**The records**
= Beginning of Section =

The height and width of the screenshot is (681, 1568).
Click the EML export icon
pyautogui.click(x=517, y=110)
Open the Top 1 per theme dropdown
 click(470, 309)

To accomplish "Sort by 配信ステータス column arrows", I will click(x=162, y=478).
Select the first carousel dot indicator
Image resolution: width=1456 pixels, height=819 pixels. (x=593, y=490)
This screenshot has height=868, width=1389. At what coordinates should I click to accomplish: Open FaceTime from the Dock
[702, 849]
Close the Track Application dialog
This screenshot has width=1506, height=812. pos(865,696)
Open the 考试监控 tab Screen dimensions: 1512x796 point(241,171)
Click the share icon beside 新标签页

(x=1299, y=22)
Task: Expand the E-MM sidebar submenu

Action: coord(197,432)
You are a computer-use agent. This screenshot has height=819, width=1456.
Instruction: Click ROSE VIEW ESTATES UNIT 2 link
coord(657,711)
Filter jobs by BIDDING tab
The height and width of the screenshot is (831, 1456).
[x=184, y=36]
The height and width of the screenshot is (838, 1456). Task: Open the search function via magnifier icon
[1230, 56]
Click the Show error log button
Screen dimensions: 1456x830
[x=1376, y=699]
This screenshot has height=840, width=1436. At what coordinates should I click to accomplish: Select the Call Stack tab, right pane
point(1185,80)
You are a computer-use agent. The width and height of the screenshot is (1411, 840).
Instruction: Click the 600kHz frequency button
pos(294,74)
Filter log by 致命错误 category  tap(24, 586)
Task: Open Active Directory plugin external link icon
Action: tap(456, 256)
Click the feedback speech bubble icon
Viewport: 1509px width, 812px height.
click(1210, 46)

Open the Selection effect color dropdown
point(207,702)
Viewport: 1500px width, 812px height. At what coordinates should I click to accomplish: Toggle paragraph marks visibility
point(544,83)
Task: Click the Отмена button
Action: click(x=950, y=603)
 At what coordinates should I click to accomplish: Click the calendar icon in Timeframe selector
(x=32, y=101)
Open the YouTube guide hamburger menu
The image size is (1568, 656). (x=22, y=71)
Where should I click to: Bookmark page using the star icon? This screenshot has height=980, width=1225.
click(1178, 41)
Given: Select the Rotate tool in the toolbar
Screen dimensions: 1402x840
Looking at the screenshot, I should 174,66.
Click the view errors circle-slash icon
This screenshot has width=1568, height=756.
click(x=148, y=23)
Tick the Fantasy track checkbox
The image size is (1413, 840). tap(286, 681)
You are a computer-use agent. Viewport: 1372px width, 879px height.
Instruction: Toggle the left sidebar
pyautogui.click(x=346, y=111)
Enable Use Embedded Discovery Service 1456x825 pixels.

= End of Section =

**Instructions for the task**
An exact written copy of every entry is the required answer.

**Written answer**
The height and width of the screenshot is (681, 1568).
Click the EML export icon
pyautogui.click(x=517, y=110)
Open the Top 1 per theme dropdown
 click(470, 309)

To accomplish "Sort by 配信ステータス column arrows", I will click(x=162, y=478).
Select the first carousel dot indicator
Image resolution: width=1456 pixels, height=819 pixels. (x=593, y=490)
This screenshot has height=868, width=1389. At what coordinates should I click to accomplish: Open FaceTime from the Dock
[702, 849]
Close the Track Application dialog
This screenshot has width=1506, height=812. pos(865,696)
Open the 考试监控 tab Screen dimensions: 1512x796 point(241,171)
Click the share icon beside 新标签页

(x=1299, y=22)
Task: Expand the E-MM sidebar submenu

Action: coord(197,432)
You are a computer-use agent. This screenshot has height=819, width=1456.
Instruction: Click ROSE VIEW ESTATES UNIT 2 link
coord(657,711)
Filter jobs by BIDDING tab
The height and width of the screenshot is (831, 1456).
[x=184, y=36]
The height and width of the screenshot is (838, 1456). Task: Open the search function via magnifier icon
[1230, 56]
Click the Show error log button
Screen dimensions: 1456x830
[x=1376, y=699]
This screenshot has height=840, width=1436. At what coordinates should I click to accomplish: Select the Call Stack tab, right pane
point(1185,80)
You are a computer-use agent. The width and height of the screenshot is (1411, 840).
Instruction: Click the 600kHz frequency button
pos(294,74)
Filter log by 致命错误 category  tap(24, 586)
Task: Open Active Directory plugin external link icon
Action: tap(456, 256)
Click the feedback speech bubble icon
Viewport: 1509px width, 812px height.
click(1210, 46)

Open the Selection effect color dropdown
point(207,702)
Viewport: 1500px width, 812px height. At what coordinates should I click to accomplish: Toggle paragraph marks visibility
point(544,83)
Task: Click the Отмена button
Action: click(x=950, y=603)
 At what coordinates should I click to accomplish: Click the calendar icon in Timeframe selector
(x=32, y=101)
Open the YouTube guide hamburger menu
The image size is (1568, 656). (x=22, y=71)
Where should I click to: Bookmark page using the star icon? This screenshot has height=980, width=1225.
click(1178, 41)
Given: Select the Rotate tool in the toolbar
Screen dimensions: 1402x840
Looking at the screenshot, I should 174,66.
Click the view errors circle-slash icon
This screenshot has width=1568, height=756.
click(x=148, y=23)
Tick the Fantasy track checkbox
The image size is (1413, 840). tap(286, 681)
You are a computer-use agent. Viewport: 1372px width, 879px height.
Instruction: Toggle the left sidebar
pyautogui.click(x=346, y=111)
Enable Use Embedded Discovery Service 1456x825 pixels.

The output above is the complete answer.